> _Problem to solve_: Retype the whole listing that follows, with nothing added or left out.

════

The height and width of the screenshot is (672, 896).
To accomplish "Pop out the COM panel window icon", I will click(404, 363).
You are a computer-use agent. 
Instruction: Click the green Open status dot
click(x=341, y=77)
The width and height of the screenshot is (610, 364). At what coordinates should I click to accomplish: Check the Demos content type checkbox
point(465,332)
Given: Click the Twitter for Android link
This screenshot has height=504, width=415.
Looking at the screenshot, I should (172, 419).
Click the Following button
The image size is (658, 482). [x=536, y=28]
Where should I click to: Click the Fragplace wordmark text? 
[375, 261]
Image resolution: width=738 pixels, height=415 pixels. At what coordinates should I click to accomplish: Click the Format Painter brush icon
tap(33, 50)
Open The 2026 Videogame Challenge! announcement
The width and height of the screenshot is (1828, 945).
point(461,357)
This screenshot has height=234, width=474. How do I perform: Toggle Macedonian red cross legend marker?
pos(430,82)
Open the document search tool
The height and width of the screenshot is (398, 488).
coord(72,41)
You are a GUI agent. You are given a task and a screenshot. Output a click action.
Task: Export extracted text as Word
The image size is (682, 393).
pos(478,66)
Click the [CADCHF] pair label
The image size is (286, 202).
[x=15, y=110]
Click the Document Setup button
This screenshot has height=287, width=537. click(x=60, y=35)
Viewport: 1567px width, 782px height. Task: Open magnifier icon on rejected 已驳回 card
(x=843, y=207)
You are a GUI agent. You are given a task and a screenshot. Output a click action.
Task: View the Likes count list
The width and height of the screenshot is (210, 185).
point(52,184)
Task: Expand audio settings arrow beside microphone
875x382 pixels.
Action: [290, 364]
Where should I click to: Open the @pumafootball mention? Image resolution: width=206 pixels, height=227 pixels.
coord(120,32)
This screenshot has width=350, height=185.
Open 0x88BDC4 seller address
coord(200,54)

════

> _Answer to this exercise_:
The height and width of the screenshot is (672, 896).
To accomplish "Pop out the COM panel window icon", I will click(404, 363).
You are a computer-use agent. 
Instruction: Click the green Open status dot
click(x=341, y=77)
The width and height of the screenshot is (610, 364). At what coordinates should I click to accomplish: Check the Demos content type checkbox
point(465,332)
Given: Click the Twitter for Android link
This screenshot has height=504, width=415.
Looking at the screenshot, I should (172, 419).
Click the Following button
The image size is (658, 482). [x=536, y=28]
Where should I click to: Click the Fragplace wordmark text? 
[375, 261]
Image resolution: width=738 pixels, height=415 pixels. At what coordinates should I click to accomplish: Click the Format Painter brush icon
tap(33, 50)
Open The 2026 Videogame Challenge! announcement
The width and height of the screenshot is (1828, 945).
point(461,357)
This screenshot has height=234, width=474. How do I perform: Toggle Macedonian red cross legend marker?
pos(430,82)
Open the document search tool
The height and width of the screenshot is (398, 488).
coord(72,41)
You are a GUI agent. You are given a task and a screenshot. Output a click action.
Task: Export extracted text as Word
The image size is (682, 393).
pos(478,66)
Click the [CADCHF] pair label
The image size is (286, 202).
[x=15, y=110]
Click the Document Setup button
This screenshot has height=287, width=537. click(x=60, y=35)
Viewport: 1567px width, 782px height. Task: Open magnifier icon on rejected 已驳回 card
(x=843, y=207)
You are a GUI agent. You are given a task and a screenshot. Output a click action.
Task: View the Likes count list
The width and height of the screenshot is (210, 185).
point(52,184)
Task: Expand audio settings arrow beside microphone
875x382 pixels.
Action: [290, 364]
Where should I click to: Open the @pumafootball mention? Image resolution: width=206 pixels, height=227 pixels.
coord(120,32)
This screenshot has width=350, height=185.
Open 0x88BDC4 seller address
coord(200,54)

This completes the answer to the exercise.